Can You See My Heart? (Pontevedra Series #4)

64 bab Lengkap

Healing is such a long process to do. You will start to ask why things didn't turn out the way you wanted. You will start to ask when did the things start to go wrong. You will start to ask what will you do to get up and how will you complete yourself again. There are so many questions in life that you will start to seek for answers whenever you are on this process.
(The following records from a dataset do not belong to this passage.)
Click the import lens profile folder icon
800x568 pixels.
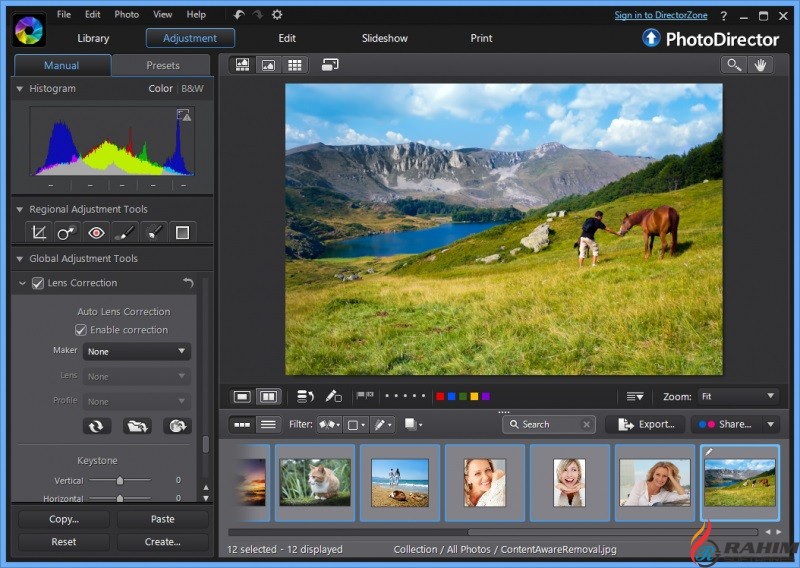tap(137, 426)
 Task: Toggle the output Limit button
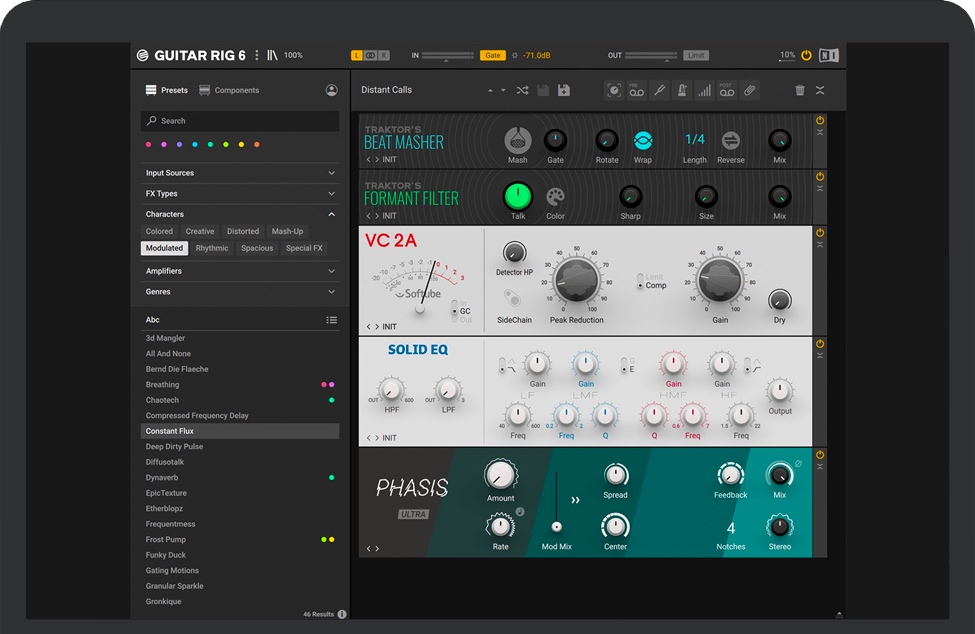tap(696, 56)
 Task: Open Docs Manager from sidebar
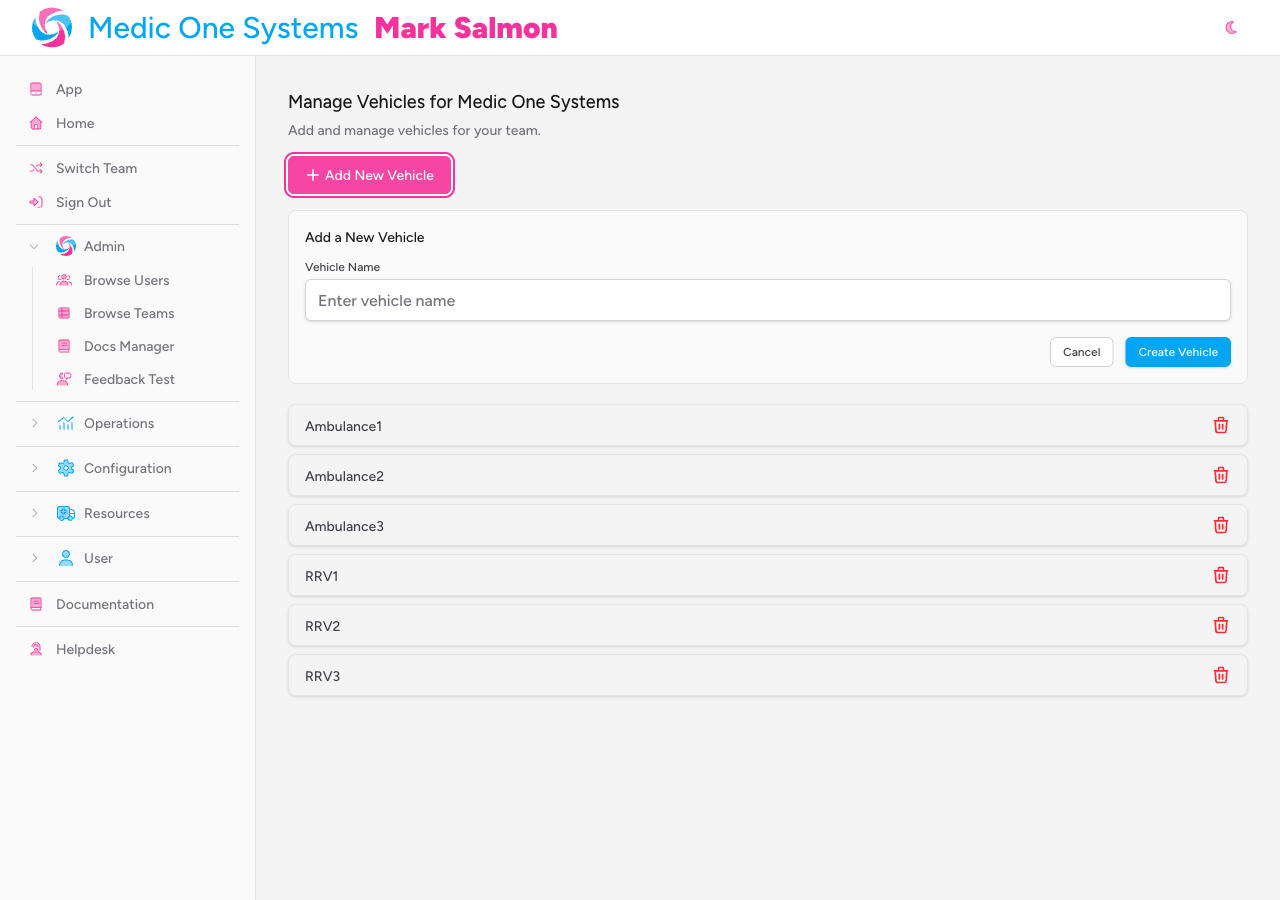pyautogui.click(x=128, y=346)
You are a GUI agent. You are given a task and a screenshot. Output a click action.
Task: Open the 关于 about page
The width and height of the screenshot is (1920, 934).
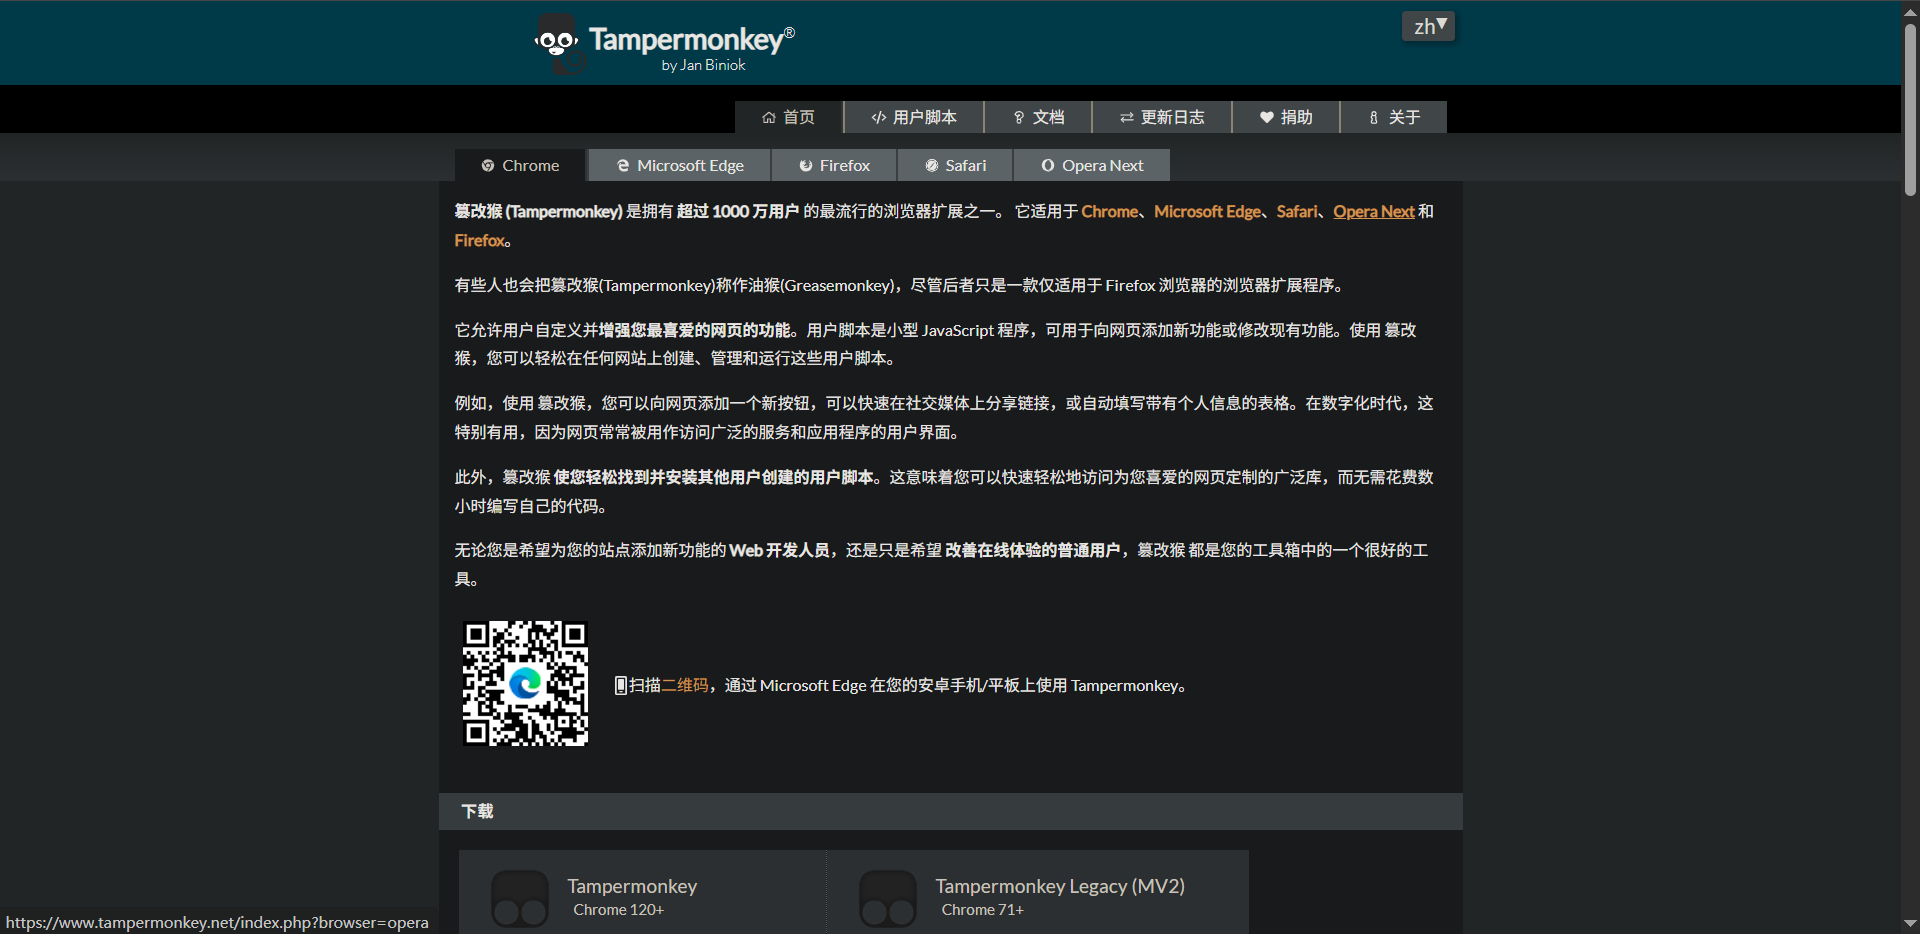tap(1393, 117)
I, honestly, don't know what happened to my life. I am rich. I have everything that I need in my life. But, why did I end up this way? Why did I end up being the most pathetic and broken person that I've ever known? All I want is just a pure love- a true love. A love that will be with me for the rest of my life. All I want is just that simple thing... But why can't I have it? Love is scary. The first and last time that I experienced it, I broke myself; I lost myself in the midst of loving someone. That's why I told myself that I won't ever take a risk again when it comes to love. I will never love anyone again. I will never open my heart again to anyone. But what if I'll meet the man that will help me to open my heart? The man that will show me how does true love really feels like? Am I going to take risk? Am I going to open my heart for him? Or I'll just keep myself a prisoner of my own past? Can I really trust him? Or he's just another walking nightmare? That's why I asked him if he can see my broken heart?